### Your objective
Filtering the records below, copy only those lines that include the word "column".

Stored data
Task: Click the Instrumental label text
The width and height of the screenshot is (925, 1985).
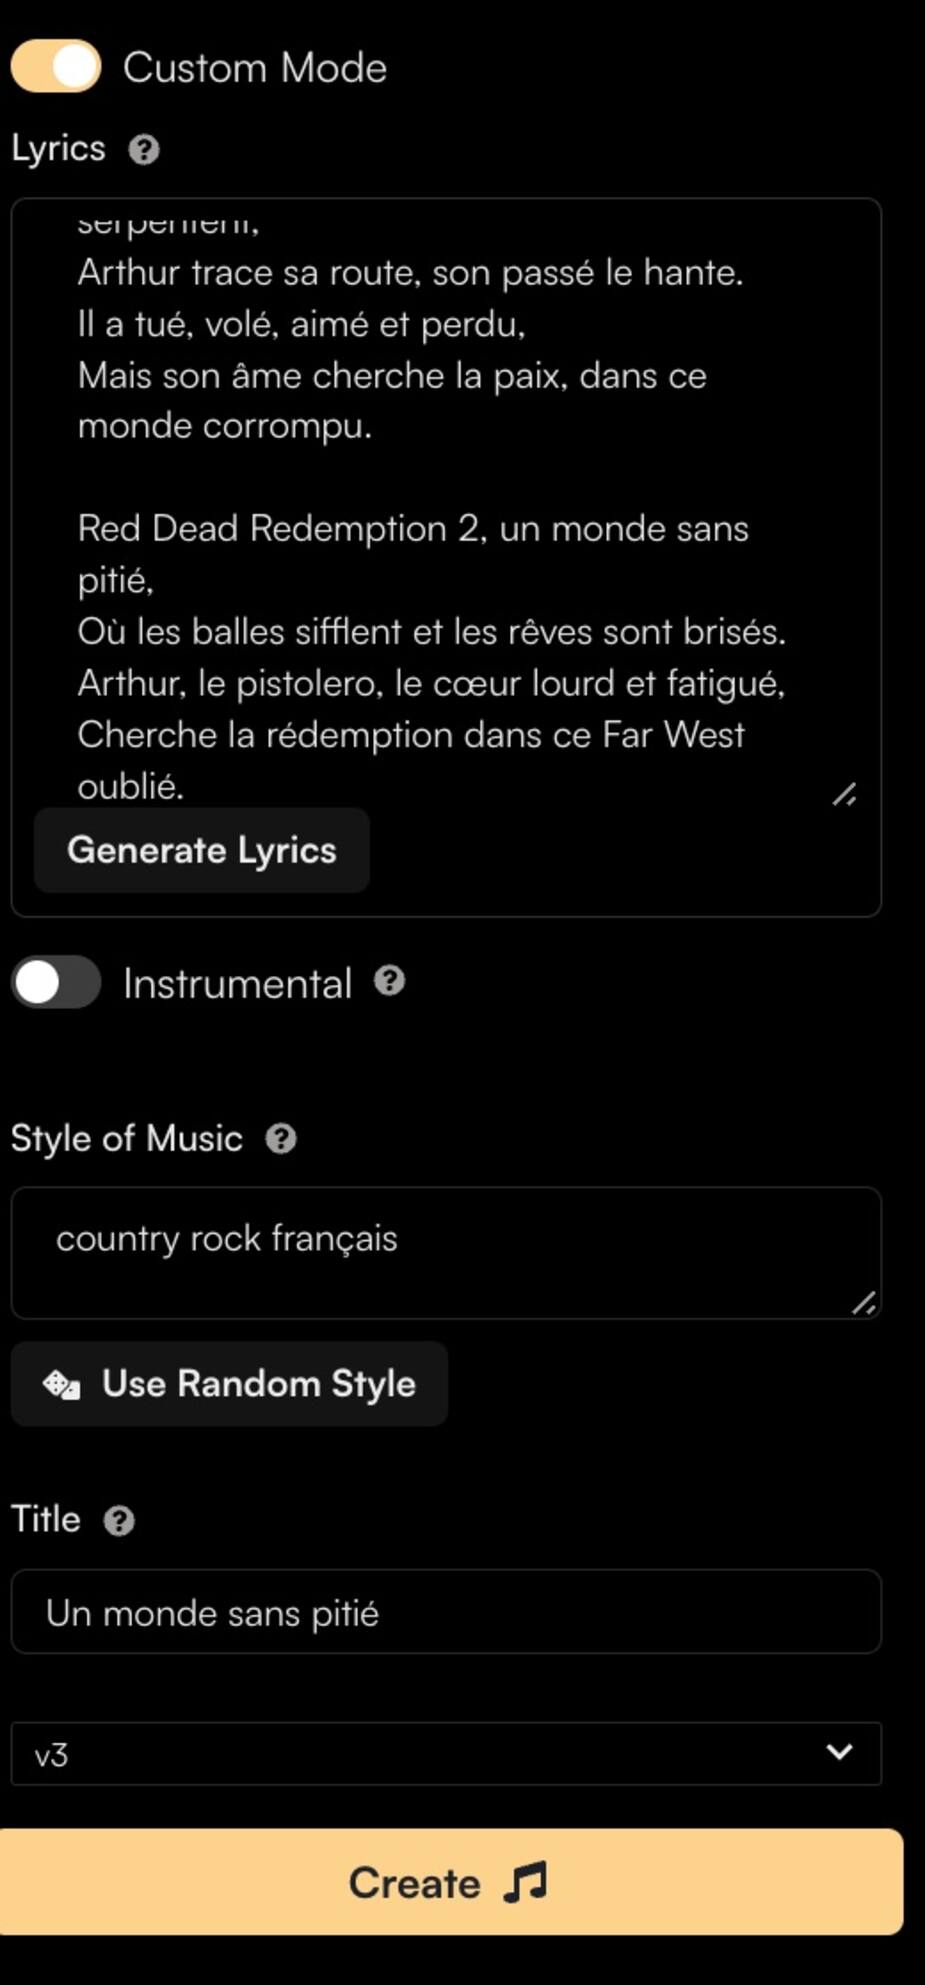Action: pyautogui.click(x=237, y=984)
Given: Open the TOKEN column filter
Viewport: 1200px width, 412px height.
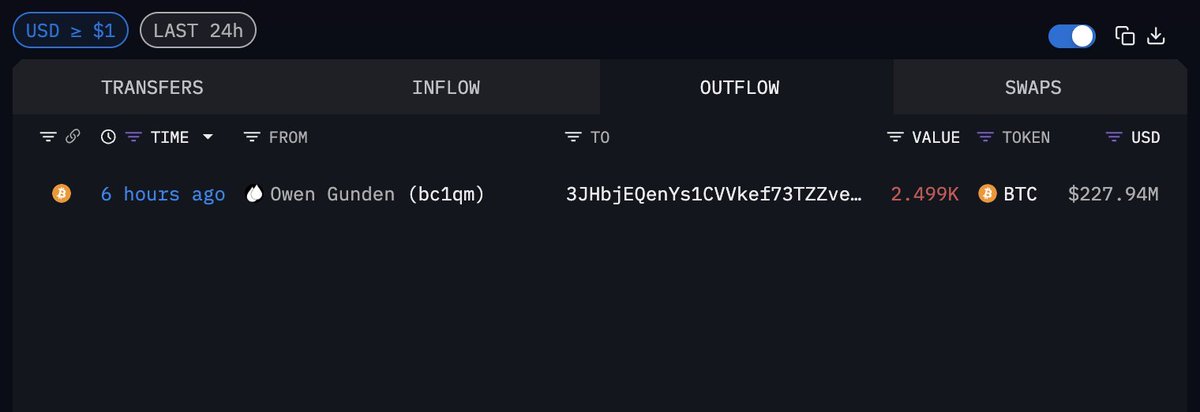Looking at the screenshot, I should point(985,137).
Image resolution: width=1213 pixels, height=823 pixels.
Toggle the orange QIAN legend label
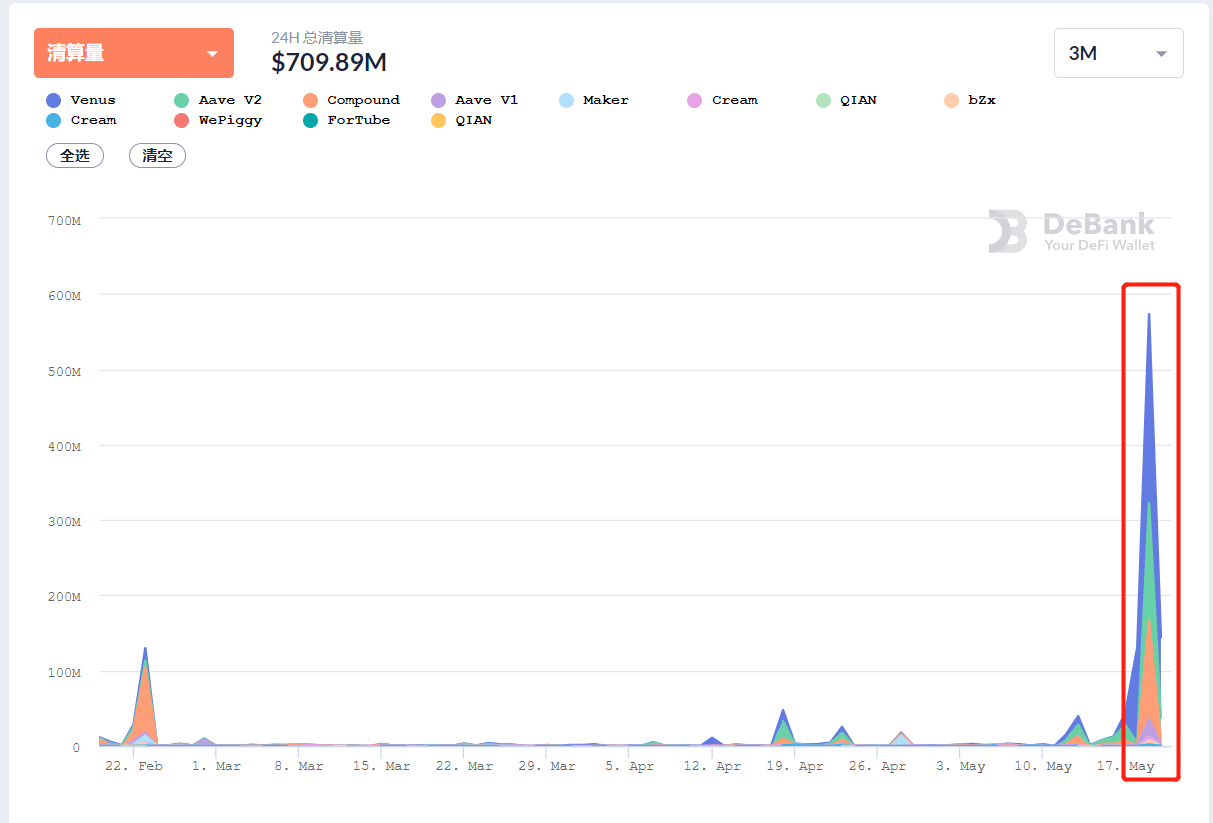[473, 120]
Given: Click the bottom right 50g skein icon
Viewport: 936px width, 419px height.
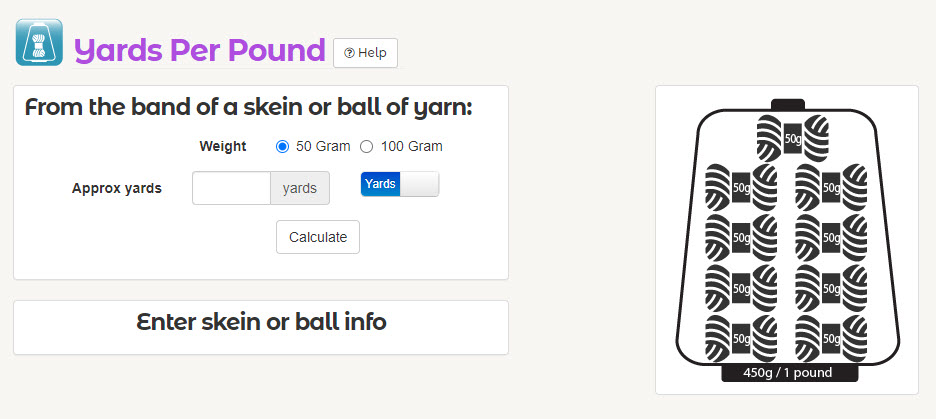Looking at the screenshot, I should click(x=831, y=338).
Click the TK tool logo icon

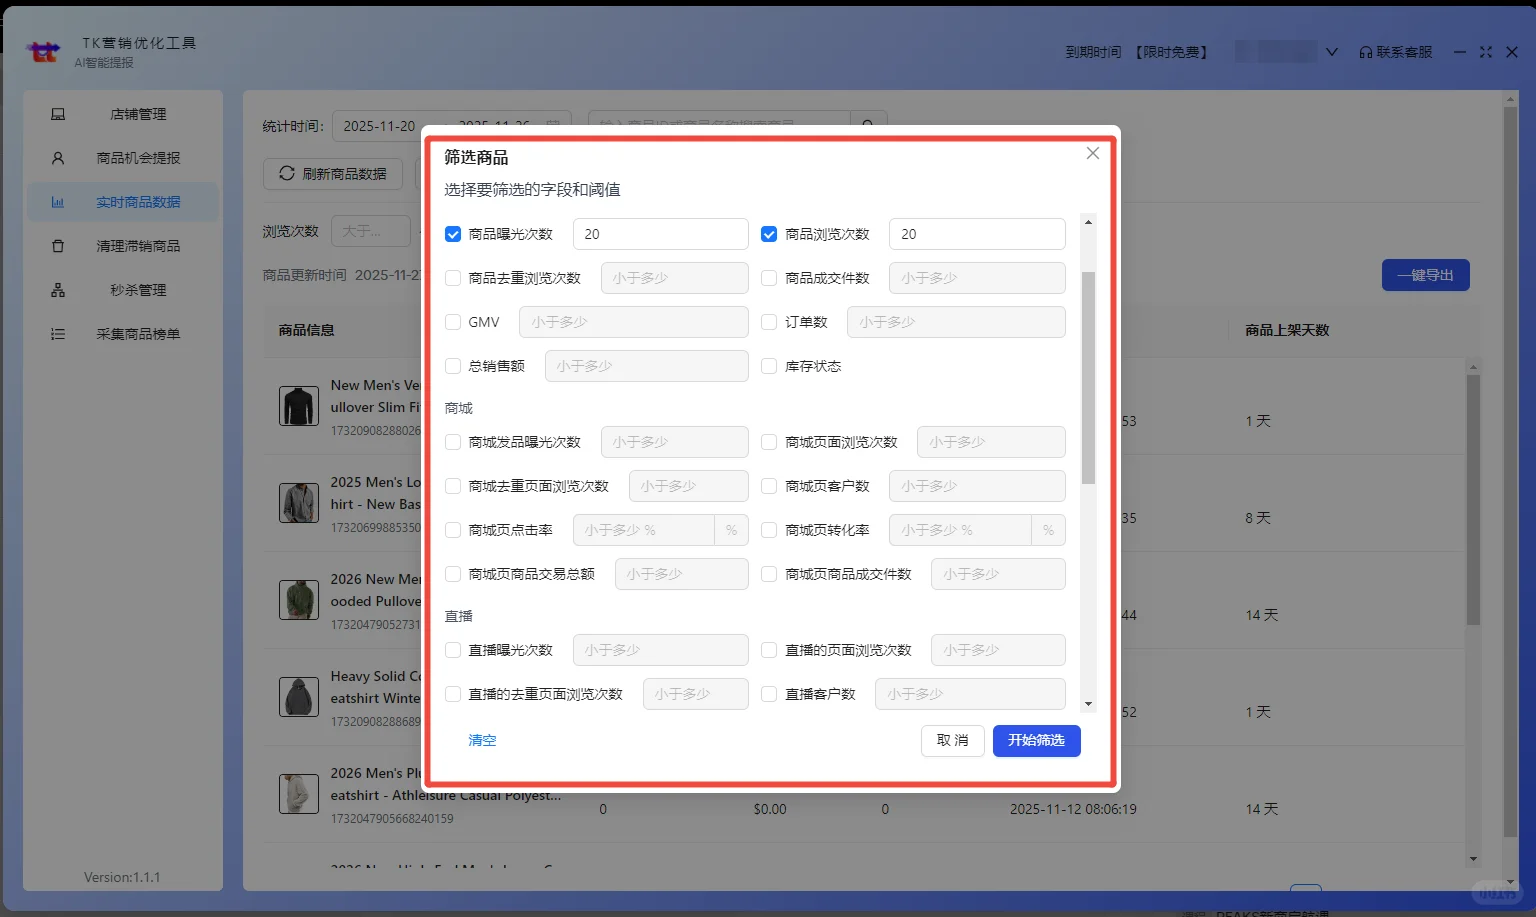pos(42,51)
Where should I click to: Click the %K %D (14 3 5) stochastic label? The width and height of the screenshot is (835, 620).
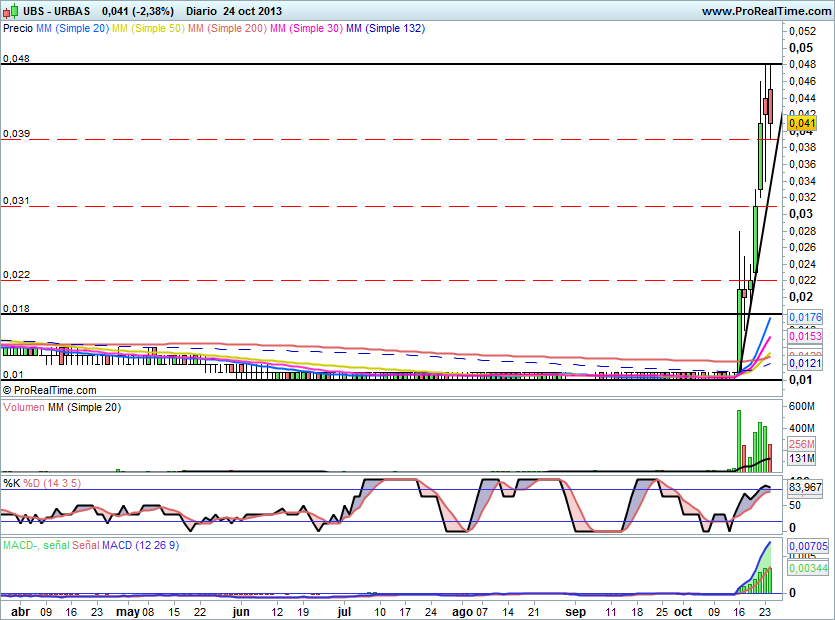(x=42, y=483)
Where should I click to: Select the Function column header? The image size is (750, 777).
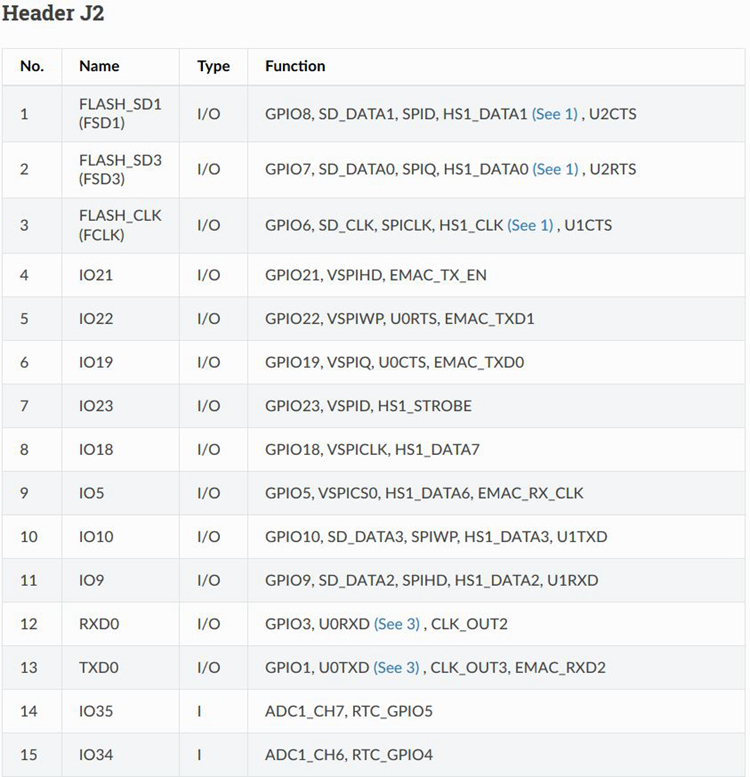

### Answer space
Given: Open the TOKEN column filter
Where should I click to: Select the Function column header? The image size is (750, 777).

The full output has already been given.